Australian duo the Veronicas, whose members are twin sisters Jessica Origliasso and Lisa Origliasso, have recorded songs for three studio albums. Having signed with Engine Room Recordings at the age of 19, the Origliasso twins received funding to write and record demos for other artists with different songwriters around the world. By the age of 20, the duo signed with Sire Records in the United States and began working on their debut studio album The Secret Life Of.... The lead single "4ever" was co-written by Dr. Luke and Max Martin who also co-wrote the second single "Everything I'm Not" with the Origliasso twins and Rami Yacoub. The former song reached number two on the Australian ARIA Charts, while the latter peaked at number seven. The duo collaborated with Josh Alexander and Billy Steinberg on "When It All Falls Apart" and "Leave Me Alone", both third and fifth singles from the album, respectively. "Revolution", the fourth single from The Secret Life Of... was written by Raine Maida and Chantal Kreviazuk.

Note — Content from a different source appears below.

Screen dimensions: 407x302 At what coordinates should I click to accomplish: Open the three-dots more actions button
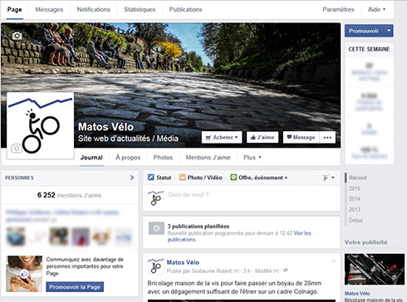[x=327, y=138]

Preceding the release of the album, the Origliasso's co-wrote the songs "All About Us", "Faded" and "What's Going On" which were later recorded by t.A.T.u., Kate DeAraugo and Casey Donovan, respectively.

In 2007, the Veronicas released their second album Hook Me Up on 3 November 2007. Most of the album was co-written by the Origliasso sisters along with Toby Gad. Together they wrote "Take Me on the Floor", "Untouched" and "Popular", the latter of which features co-writing credits from Beni Barca. The duo also share writing credits with Greg Wells and Shelly Peiken for the album's lead single "Hook Me Up", which became their first number-one hit. The song "This Love" was written for the duo by Gad and Kesha (credited under her full name Kesha Sebert).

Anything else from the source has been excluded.